From an `AC` perspective:
* Capacitors become short circuits.
* Inductors become open circuits.
* Voltage sources become grounds.

The term $$r'e$$ is known as the transistor's `AC` base-emitter junction resistance
and is given by:

$$ r'e = \frac{25mV}{I_{E}} $$

The introduction of capacitor `C1` nulls out the term $$R_{e}$$ from the
expression for  $$A_{v}$$. This is typically done to achieve higher values
of $$A_{v}$$ than would otherwise be possible if resistor $$R_{e}$$ was
still present.

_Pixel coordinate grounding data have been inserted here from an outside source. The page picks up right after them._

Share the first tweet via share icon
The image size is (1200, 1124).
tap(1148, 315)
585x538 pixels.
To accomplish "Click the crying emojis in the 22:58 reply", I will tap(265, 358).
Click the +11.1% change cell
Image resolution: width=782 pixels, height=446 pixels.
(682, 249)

For lower, more controlled values of $$A_{v}$$, resistor
$$R_{e}$$ should not be bypassed by capacitor `C1`.

The first step in the design of the amplifier is choosing $$R_{c}$$ such that
$$z_{out}$$ isn't affected by changes in $$R_{L}$$. For example, for a
large value of $$R_{L}$$ choose $$R_{c} \ll R_{L}$$.

For the purposes of our example we assume $$R_{L}$$ = `100` $$k\Omega$$. We then choose
$$R_{c}$$ = `5` $$k\Omega$$

Next we determine the maximum `AC` gain possible given a fixed $$z_{out}$$ :

$$ A_{v} = \frac{0.7(\frac{V_{CC}}{2})}{0.025} $$

It is usually good practice to give `30%` of $$\frac{V_{CC}}{2}$$ to $$R_{e}$$ and `70%` to $$R_{c}$$. Higher
ratios of $$V_{CC}(R_{e})$$ to $$V_{CC}(R_{c})$$ might lead to higher `AC` gain ($$A_{v}$$) but
could sacrifice operational stability as a result.

Given $$V_{CC}$$ = `5V`, we get $$A_{v}$$ = `70`. This is the highest
expected voltage gain for this amplifier.

We know that:

$$ I_{E} \approx I_{C} \approx \frac{0.025 A_{v}}{z_{out}} $$

Thus, given $$A_{v}$$ = `70`, $$z_{out}$$ = `5` $$k\Omega$$ we have $$I_{E}$$ =
`0.35mA`. We are now able to calculate $$R_{e}$$ :

$$ R_{e} = \frac{0.3(\frac{V_{CC}}{2})}{I_{E}} $$

For $$V_{CC}$$ = `5V`, $$I_{E}$$ = `0.35mA` we get  $$R_{e} \approx$$ `2.1` $$k\Omega$$.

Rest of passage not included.